L’homme mesure rarement la portée de ses offenses mais on ne se moque pas de Dieu. On ne se moque pas de la miséricorde de Dieu comme le fait le débiteur impitoyable.
Le comédien André Montmorency dans une déclaration de décembre 2007 prétend vouloir régler ses comptes avec l'Église. Il a entrepris une démarche pour abandonner officiellement l’Église catholique. Il a fait publier dans un hebdomadaire montréalais une lettre dans laquelle il annonçait avoir été victime d’agressions sexuelles de la part d’un membre du clergé. Il encourage la population, qu’il estime non croyante et non pratiquante à 60 %, à faire comme lui.
Les comportements du passé ont contribué à dénaturer le visage de Dieu. La qualité de nos relations avec le prochain, quel qu’il soit, doit être le gage de la qualité de nos attitudes envers Dieu. Comment alors dire que nous aimons Dieu, si nos attitudes envers le prochain ne sont pas faites de vérité et de profond amour. Ne devenons pas des serviteurs impitoyables et injustes avec les faibles et les petits.
« Il lui remit la dette ». C'est le fond de l'histoire, l'histoire de Dieu avec les hommes, notre histoire.

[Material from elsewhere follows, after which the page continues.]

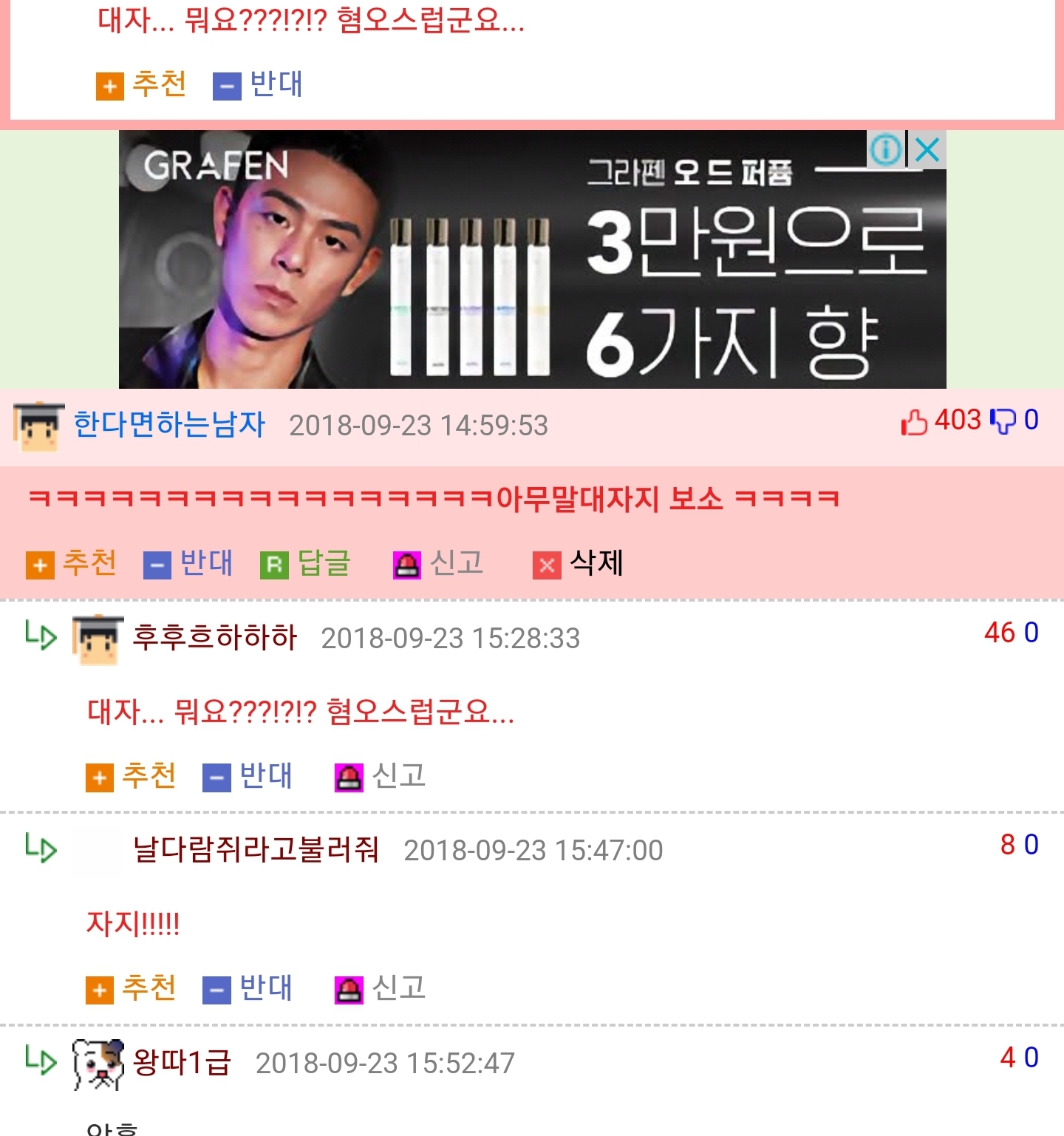The height and width of the screenshot is (1136, 1064).
Task: Click 반대 on 한다면하는남자's comment
Action: 188,564
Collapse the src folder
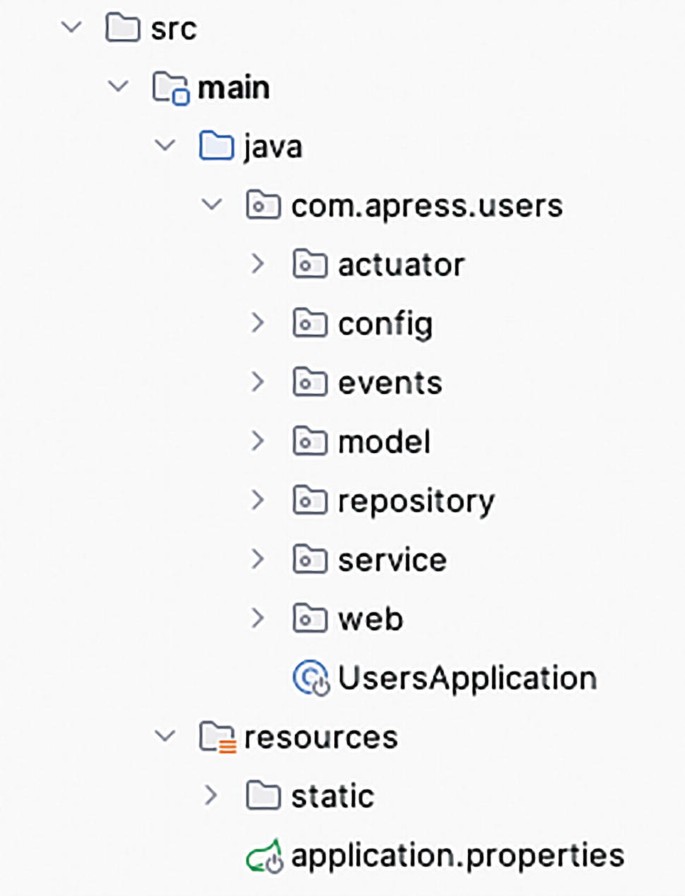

Dieu ne se contente pas de pardonner. Il nous donne aussi le pouvoir de pardonner, comme il a pardonné. Il faut prendre Dieu au mot, et se pardonner à soi-même : de n’être pas la personne idéale que nous aurions voulu devenir, de n’être pas à la hauteur de l’amour, de n’être pas toujours illuminé de confiance et de joie…
Le grand thème pour aujourd’hui, c’est le pardon : la renonciation à la colère, à la rancune. Nous devons pardonner, toujours pardonner, il n’est rien qui ne doive être pardonné, parce que chacun de nous-mêmes est un être qui a autant besoin de pardon, qui a reçu déjà bien du pardon.